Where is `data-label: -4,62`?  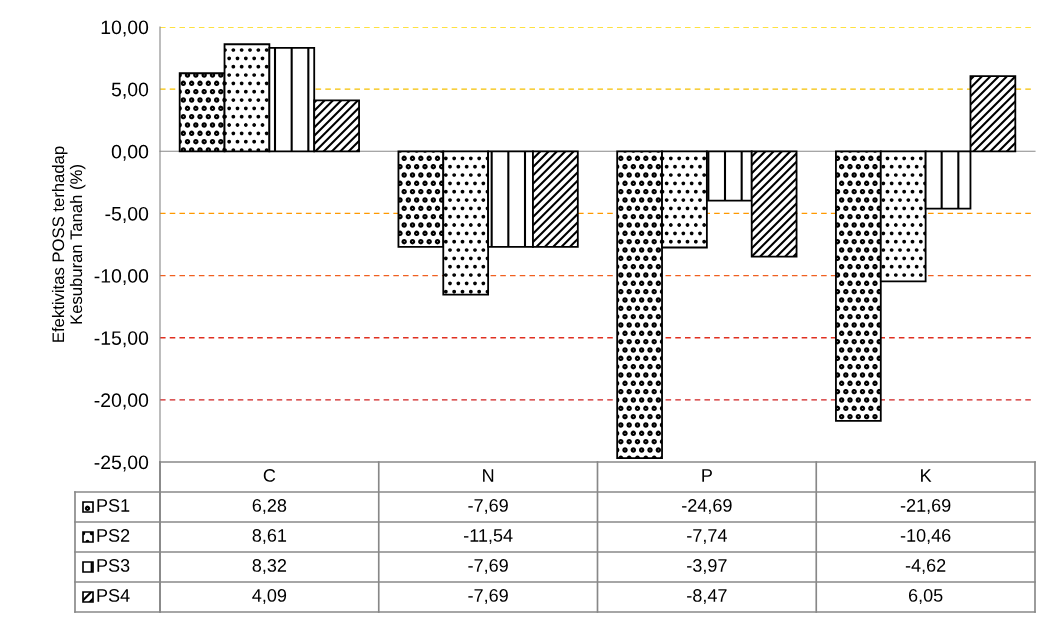
data-label: -4,62 is located at coordinates (926, 566).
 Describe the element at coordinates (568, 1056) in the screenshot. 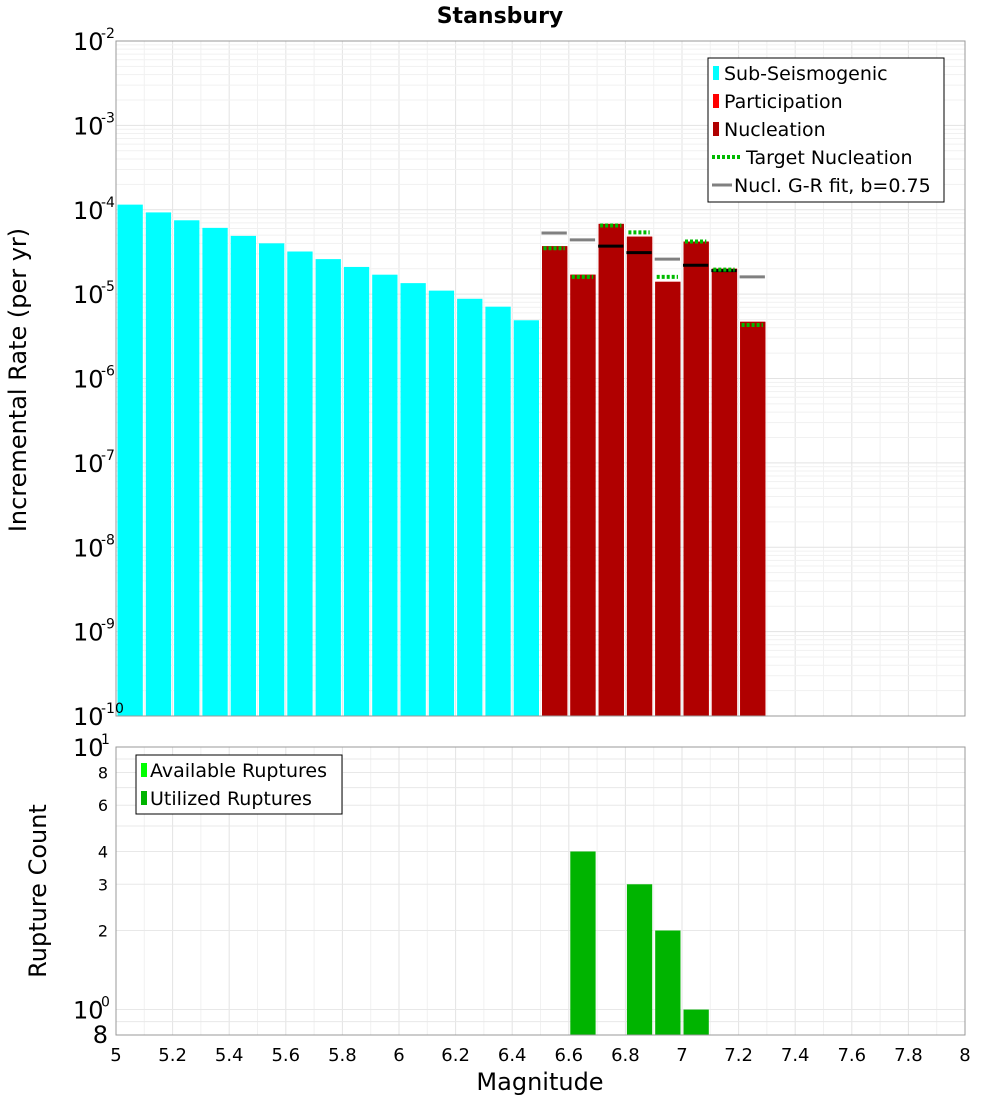

I see `x-tick-label: 6.6` at that location.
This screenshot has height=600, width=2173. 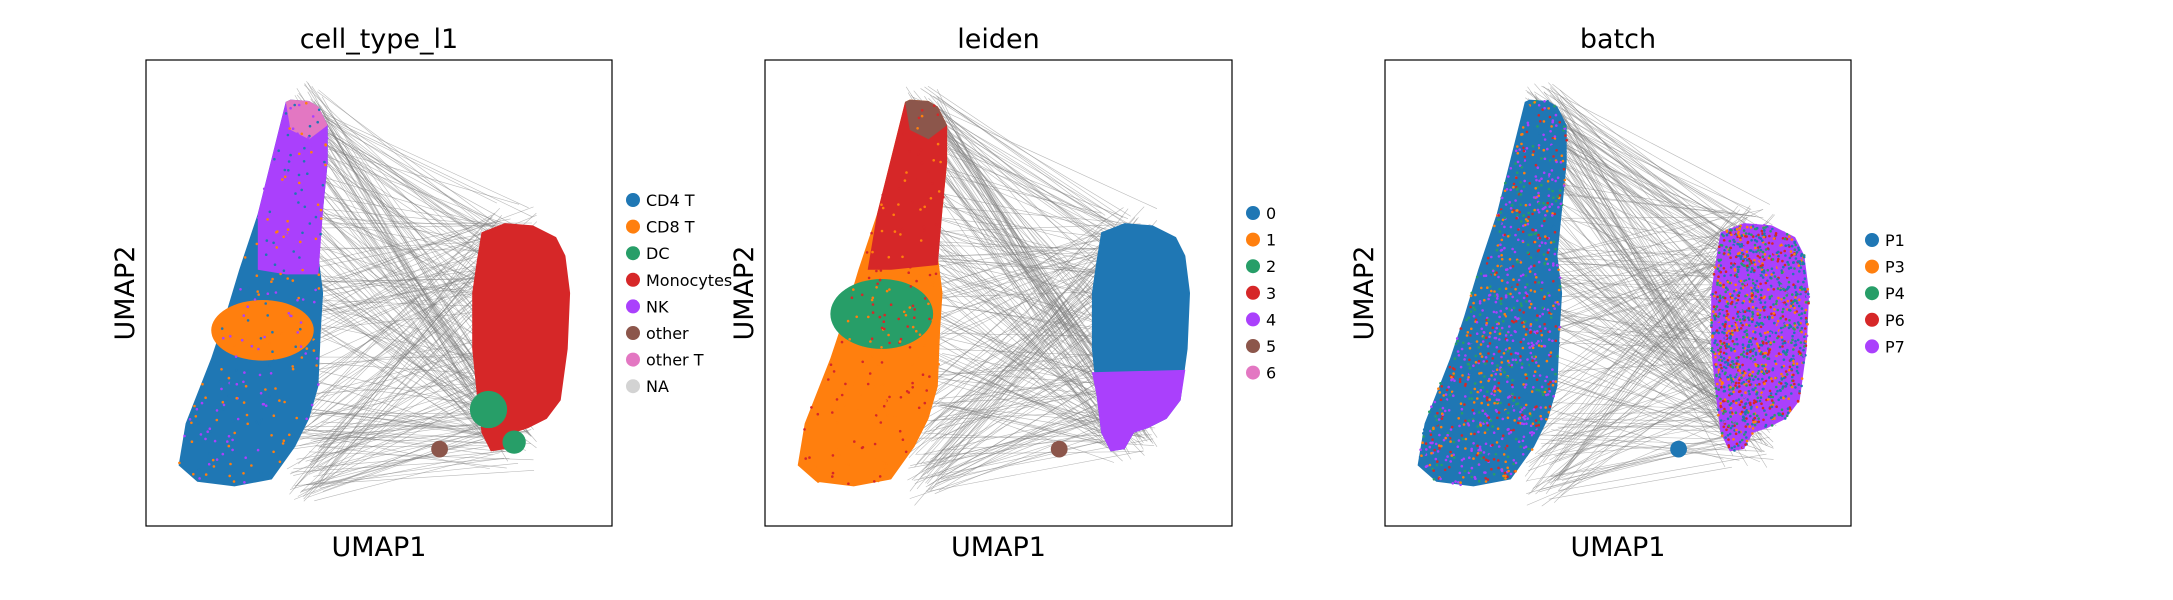 What do you see at coordinates (1271, 320) in the screenshot?
I see `legend-label: 4` at bounding box center [1271, 320].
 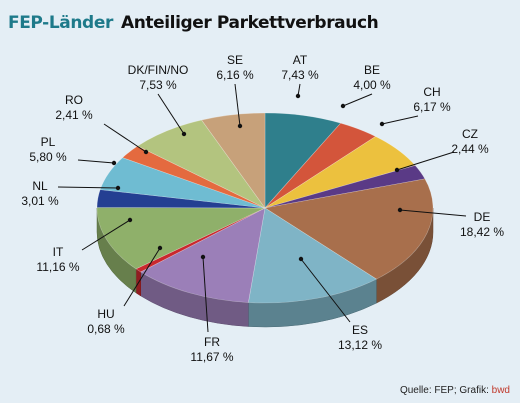 I want to click on label-value-es: 13,12 %, so click(x=360, y=345).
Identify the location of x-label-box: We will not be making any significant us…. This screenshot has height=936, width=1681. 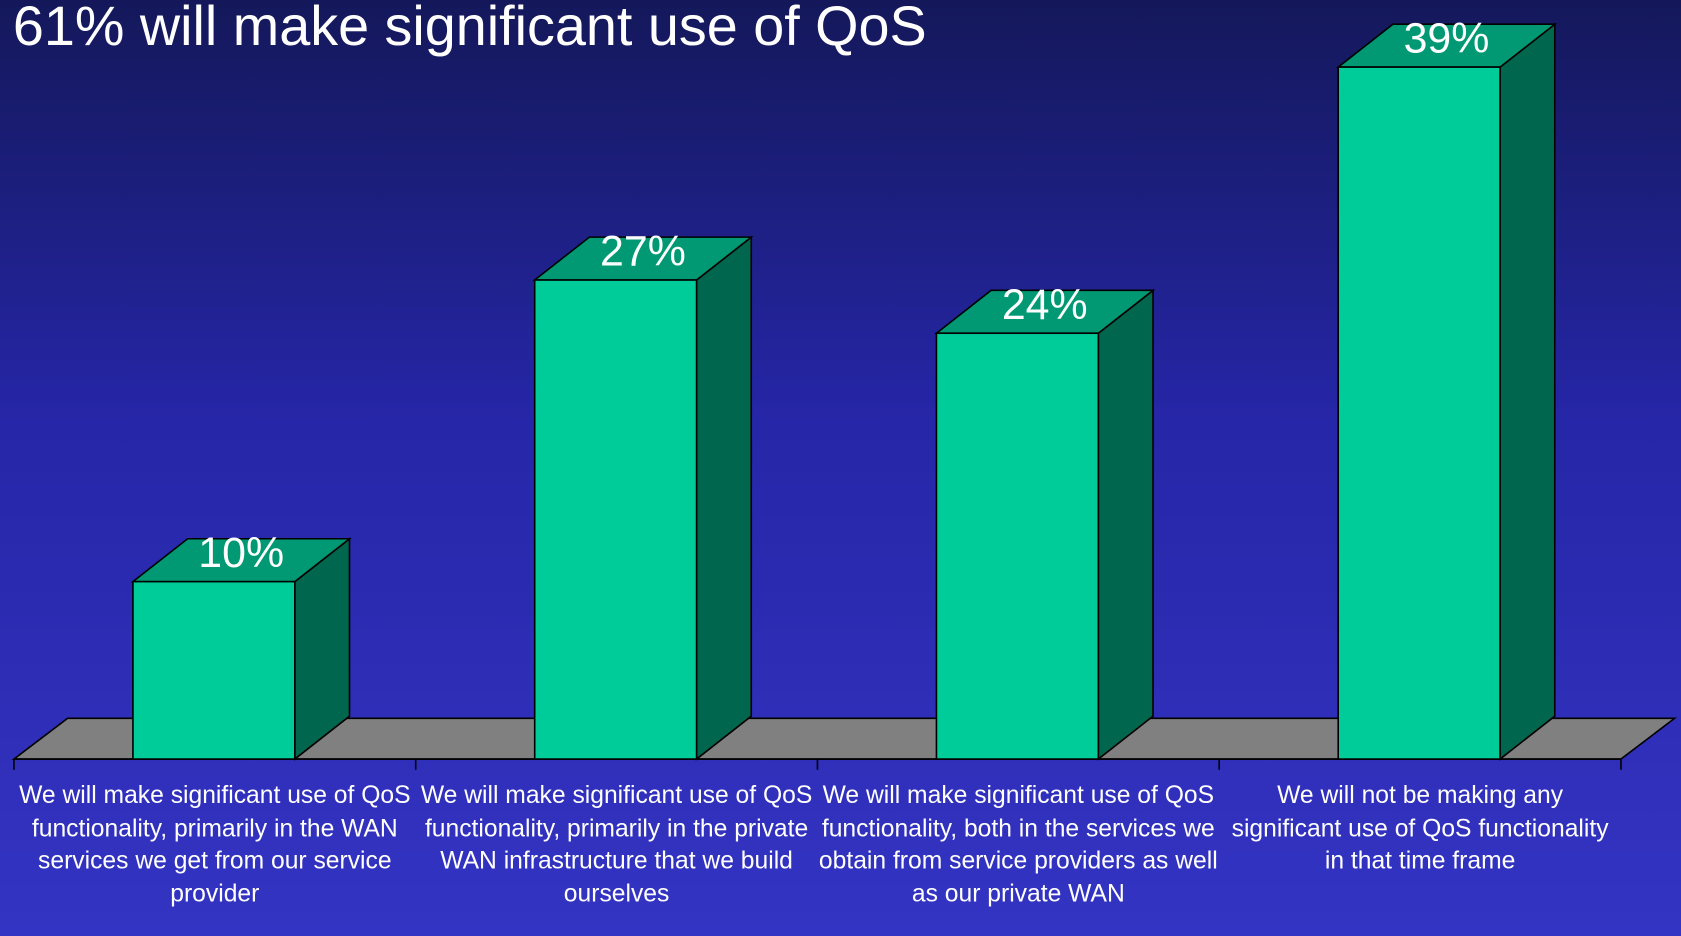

» **WHAT TO PRODUCE**: Echo the stretch of the items from the line containing "I want to click" through the end of the items, character for character, omitting the pictures.

» **ANSWER TO THE EXERCISE**:
  I want to click on label-value-es: 13,12 %, so click(x=360, y=345).
Identify the location of x-label-box: We will not be making any significant us…. This screenshot has height=936, width=1681. 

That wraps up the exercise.